Nelle foto n°9, n°10 e n°11 il lavoro completo tra originali, stampi, pezzi ottenuti, stampi intermedi e il loro montaggio nel camper.
Materiali
I materiali che ho usato sono i seguenti:
- Cera (distaccante): 1,5 litri circa;
- Alcool polivinilico (distaccante): 1,5 litri circa;
- Gelcoat poliestere per stampi: 2 kg;
- Gelcoat poliestere bianco definitivo 4 kg;
- Fibra di vetro 225 gr/mq: 8 mq
- Fibra di vetro 375 gr/mq: 2 mq;
- Stucco poliestere con catalizzatore: 500 gr.
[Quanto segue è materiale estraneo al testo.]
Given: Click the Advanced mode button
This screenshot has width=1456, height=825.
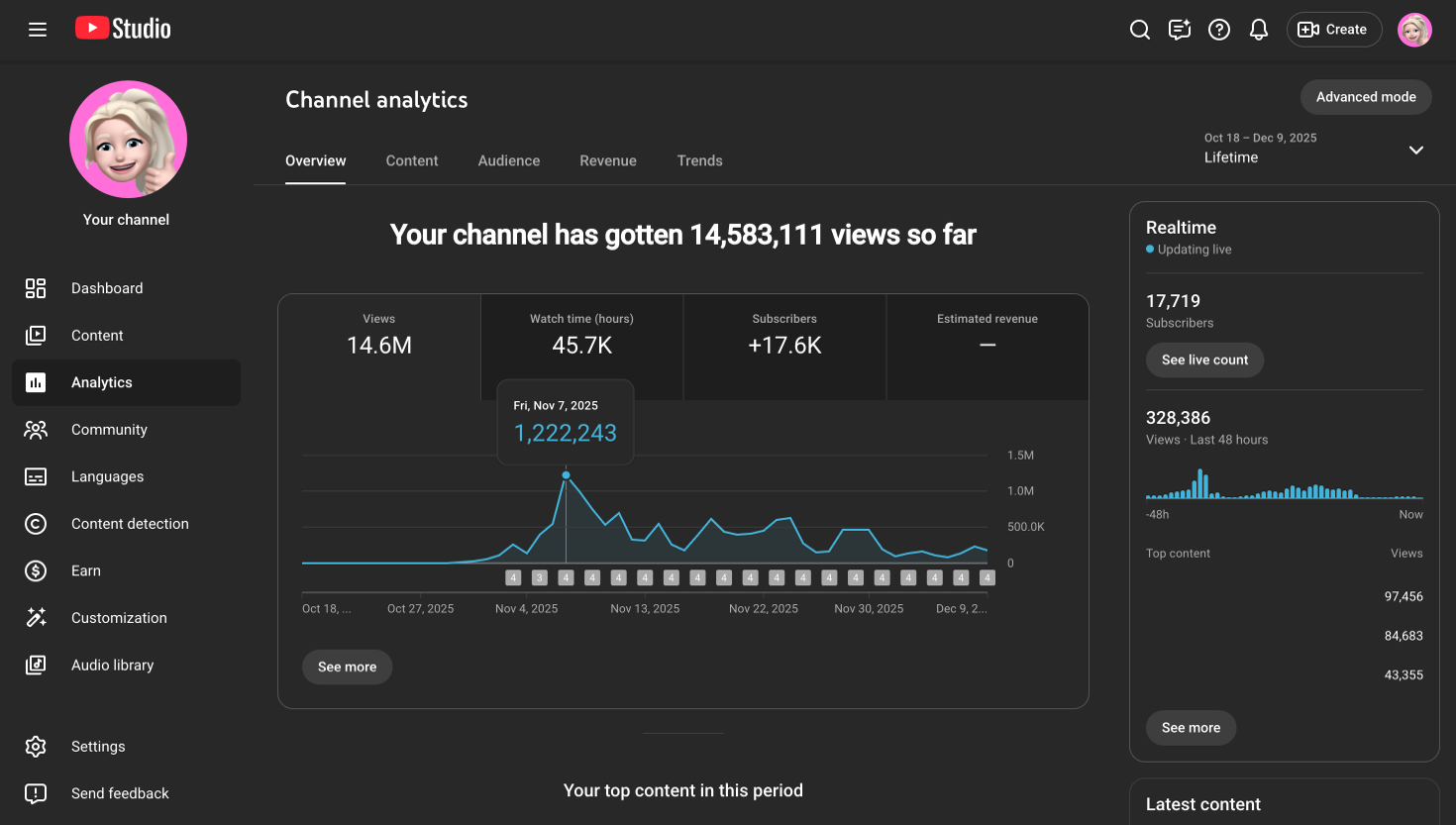Looking at the screenshot, I should click(x=1366, y=97).
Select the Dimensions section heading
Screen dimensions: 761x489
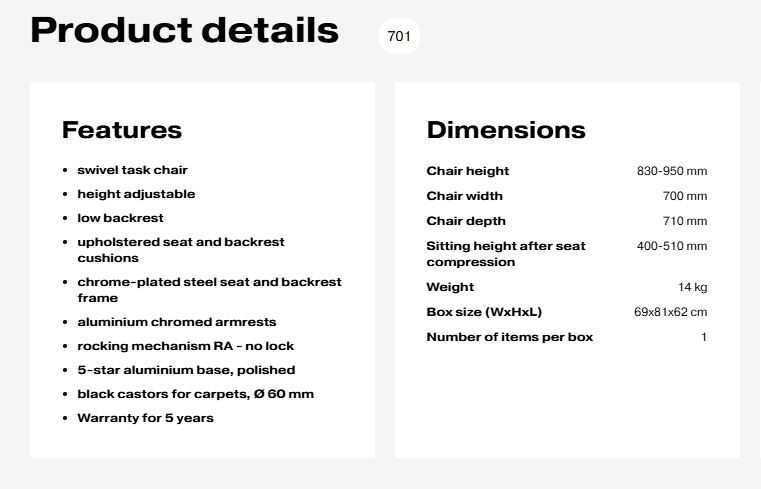(506, 130)
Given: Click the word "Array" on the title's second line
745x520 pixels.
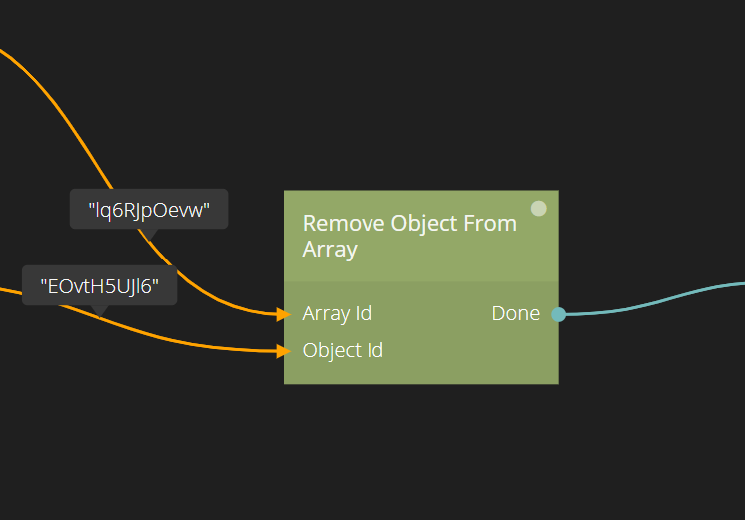Looking at the screenshot, I should (330, 250).
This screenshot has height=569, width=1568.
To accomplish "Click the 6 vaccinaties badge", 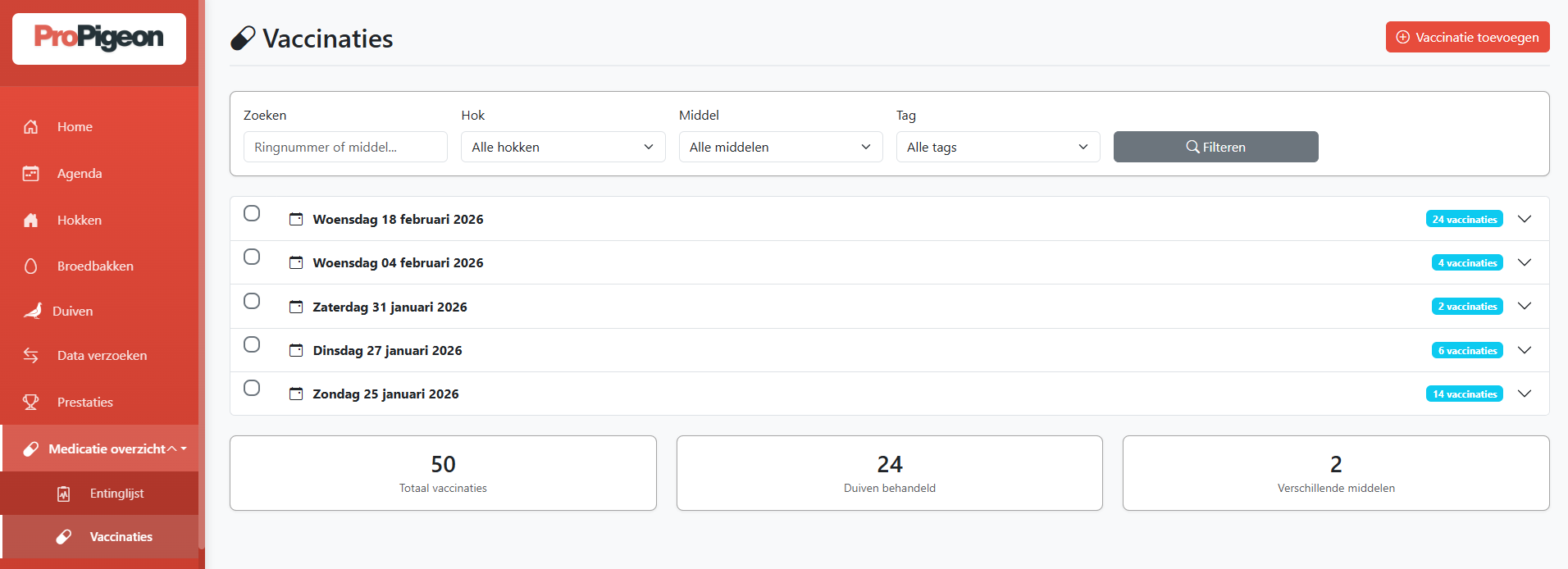I will pyautogui.click(x=1466, y=351).
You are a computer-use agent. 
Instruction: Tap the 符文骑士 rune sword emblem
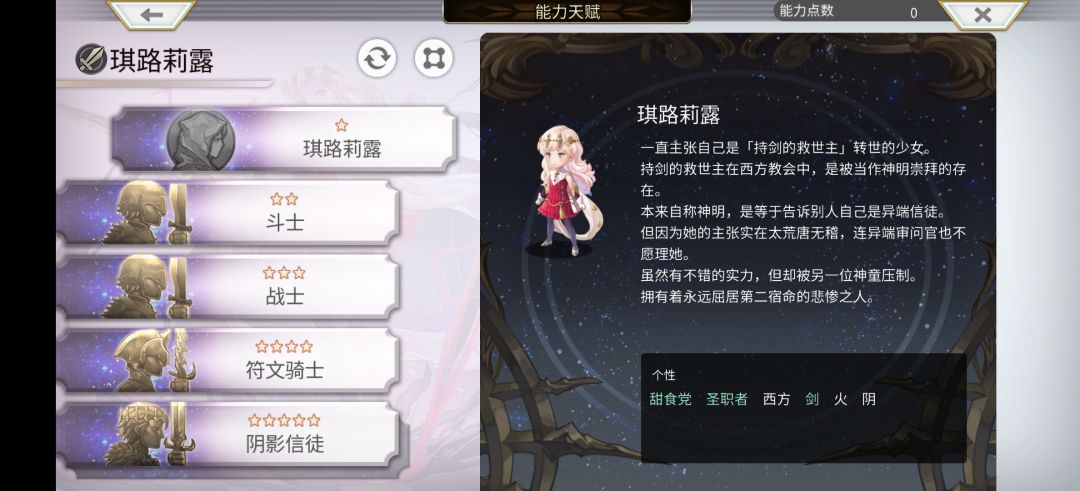[155, 359]
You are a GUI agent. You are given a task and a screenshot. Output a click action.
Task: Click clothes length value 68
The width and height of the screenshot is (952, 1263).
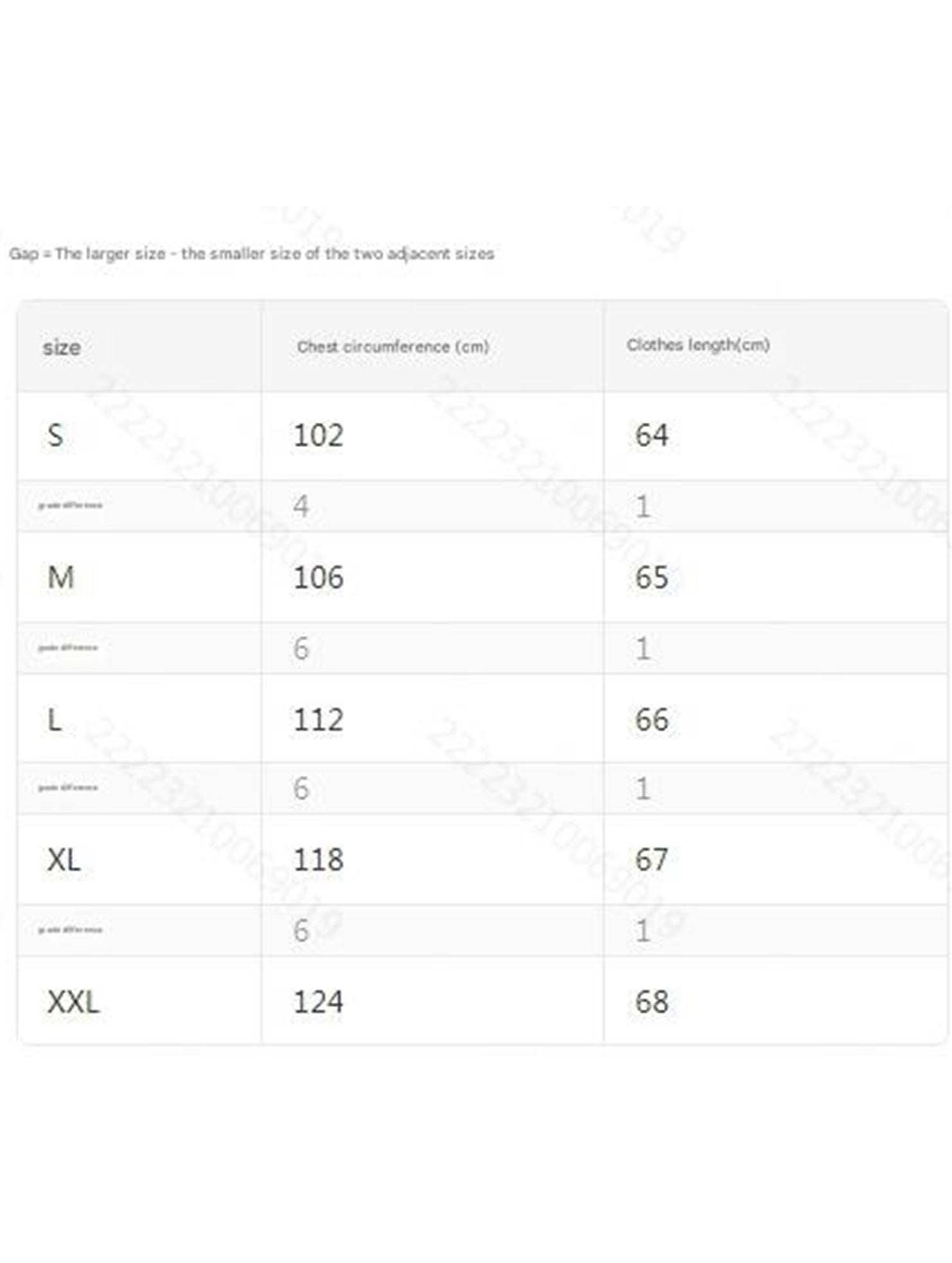click(651, 1002)
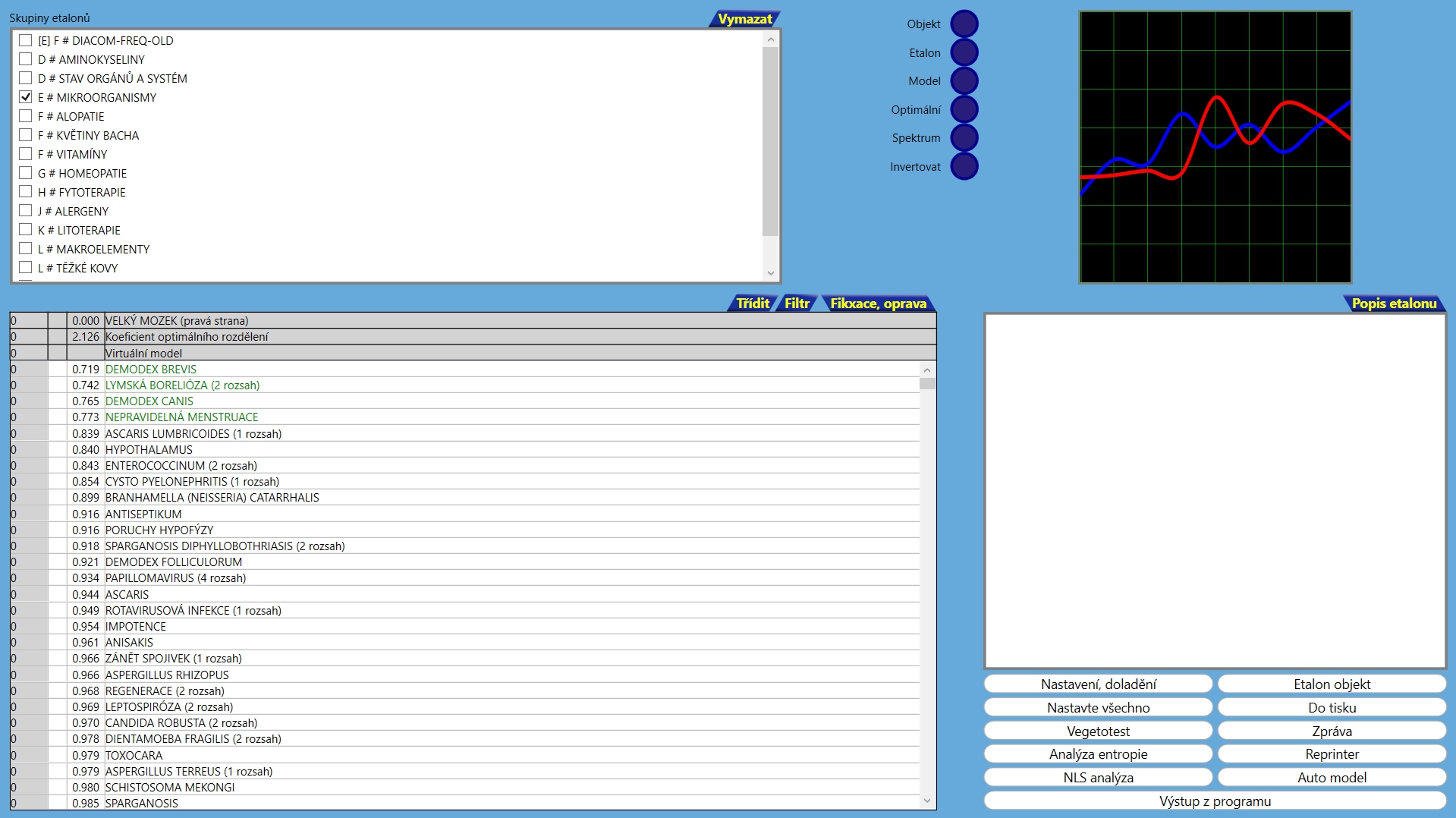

- Pennelli: una decina di diverse dimensioni;
- Acetone (pulire i pennelli dopo ogni sessione di lavoro): 1 litro;
- Bicchieri in PET da 486 ml: circa 40;
- Stecche di legno usa e getta: circa 40;
- Una siringa in plastica da 5 ml;
- Carta abrasiva a grana 220 e finissima 1200 quanto basta;
- Stucco per vetrai: 1 kg;
- Alcool denaturato 90%;
- Guanti monouso in lattice (almeno due scatole, cambiare appena impregnati minimamente di resina o di gelcoat);
- Mascherine (5-6);
- Stucco riempitivo a spruzzo, una bomboletta.
Attrezzatura
- Compressore + accessori;
- Dremel + dischi e punte da taglio;
- Cutter;
- Levigatrice a nastro;
- Tampone rigido da carrozziere di supporto per carta abrasiva.
Costo totale circa 300 euro.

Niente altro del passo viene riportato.